Document text:
Thursday, 18 April, 2024
HomeWeekly RoundupNHC: Vote canvassing at hospitals and clinics 'a very bad practice'

NHC: Vote canvassing at hospitals and clinics 'a very bad practice'

As political parties intensify their campaigns ahead of the 8 May general elections, the National Health Council (NHC) led by Health Minister Dr Aaron Motsoaledi has discouraged the canvassing of votes at health institutions across South Africa, reports Africa News24-7. Motsoaledi said staff at hospitals were already grappling with massive workloads and should be spared from political canvassing by ambitious politicians who were crisscrossing the country ahead of the upcoming tightly contested polls.

“Not only are we worried about patients, the professionals and workers, (but) our health facilities are overburdened already. They can’t carry the load of work and then take care of the needs of politicians who rock into a facility unannounced and without authorisation,” Motsoaledi is quoted in the report as saying. “Our health workers should be allowed space to perform their valuable work.”

Data extract:
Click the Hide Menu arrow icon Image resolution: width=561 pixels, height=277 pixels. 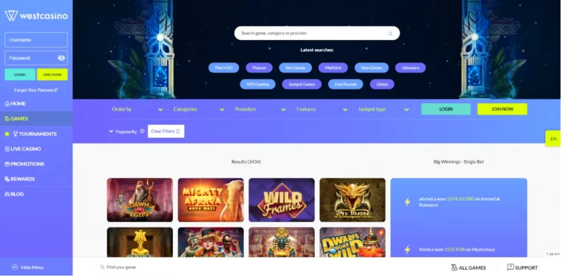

Exercise requirements:
(1) In the news item on vote canvassing at hospitals and clinics, who leads the National Health Council?
(2) Translate this sentence from the news item on vote canvassing at hospitals and clinics into Spanish: "Our health workers should be allowed space to perform their valuable work."
(3) Write a continuation of the news item on vote canvassing at hospitals and clinics, picking up after its last sentence.

Answers below:
(1) Health Minister Dr Aaron Motsoaledi.

(2) Se debería permitir a nuestros trabajadores de la salud contar con espacio para realizar su valiosa labor.

(3)
The report says the NHC is the highest decision making body in the Health Department, comprised of the incumbent minister and the nine provincial members of the executive councils (MECs) of health. The forum recently held a teleconference to discuss this issue of campaigns in hospital corridors, after receiving information that political parties were intending to canvass for votes at health facilities.

“The NHC firmly resolved that canvassing for elections inside a hospital or any health facility is a very bad practice that should be discouraged at all cost. We do respect the fact that Members of Parliament may wish to do oversight work in any public institutions funded with money appropriated by Parliament,” Health Department spokesperson Popo Maja said in the report. “However, any visit by any member of Parliament or Legislature must happen through normal established channels, that is, through a Parliamentary and Legislature Portfolio Committee or Select Committee of the NCOP.”

Maja said hospitals are places where “the most vulnerable people go for relief when under distress”. “It would be immoral for political parties to take advantage of their challenges for election purposes. On this fact, we must emphasise that there was unanimous agreement between all the MECs and the minister,” he said. “Let us as a nation give our sick brothers and sisters space to recuperate.”